Firefox hat es geschafft: es hat, wenn auch nur knapp, Internet Explorer. Die Rangliste von StatCounter bezüglich der Verbreitung von Browsern in Europa zeigt diese Neuigkeit, die bei genauerem Hinsehen nicht einfach ein Kopf-an-Kopf-Rennen zwischen Firefox und Explorer ist.
Mehr als ein Wachstum des Mozilla-Produkts scheint es tatsächlich einen Rückgang von Internet Explorer zu geben, aber der wahre Ausschlaggeber ist Chrome: Firefox ist nämlich praktisch stabil auf seinen Zahlen, während Chorme wachsend erscheint. Das lässt vermuten, dass der Browser von Google, mehr als Firefox allein, Internet Explorer Plätze hat verlieren lassen.
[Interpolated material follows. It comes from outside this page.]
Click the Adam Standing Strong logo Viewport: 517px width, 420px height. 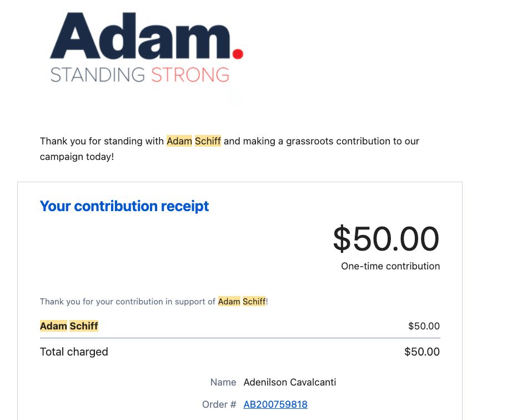[147, 48]
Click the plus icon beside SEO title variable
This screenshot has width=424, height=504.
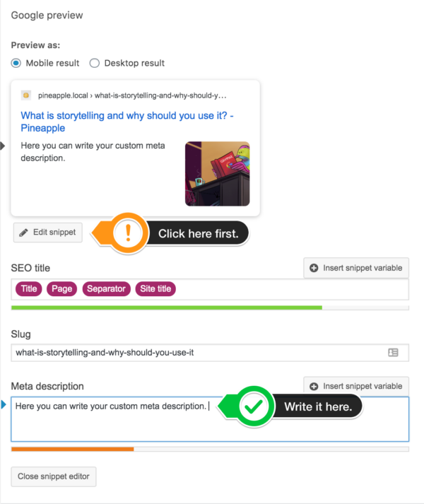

Die StatCounter-Rangliste wurde basierend auf den Nutzungsstatistiken der 5 wichtigsten Browser in Europa erstellt, wobei ein Zeitraum von Dezember 2009 bis Dezember 2010 berücksichtigt wurde.
Konkret hat sich Firefox bei 38,11 % eingependelt, während Internet Explorer bei 37,52 % liegt: wie anfänglich gesagt, ist es kein riesiger Unterschied, dennoch ist die Zahl bemerkenswert.
Was Chrome betrifft, wird der Prozentsatz sehr interessant, denn es zeigt sich ein deutlicher Fortschritt bei den Nutzerpräferenzen für den Browser von Google: von 5,06 % im Dezember 2009 auf 14,08 % nach einem Jahr. Hiermit ist die neue Situation bezüglich der Benutzung der verschiedenen Browser in Europa klar erklärt.
Wenn im Alten Kontinent ein „offener Krieg“ herrscht, begünstigt durch die deutlich offenere Wahlmöglichkeit für die Nutzer nach einer Entscheidung der Kartellbehörde, ist das Szenario in den Vereinigten Staaten nicht weniger lebhaft.
Es ist der Wettbewerb, es ist der Markt, es ist die physiologische Wahlmöglichkeit.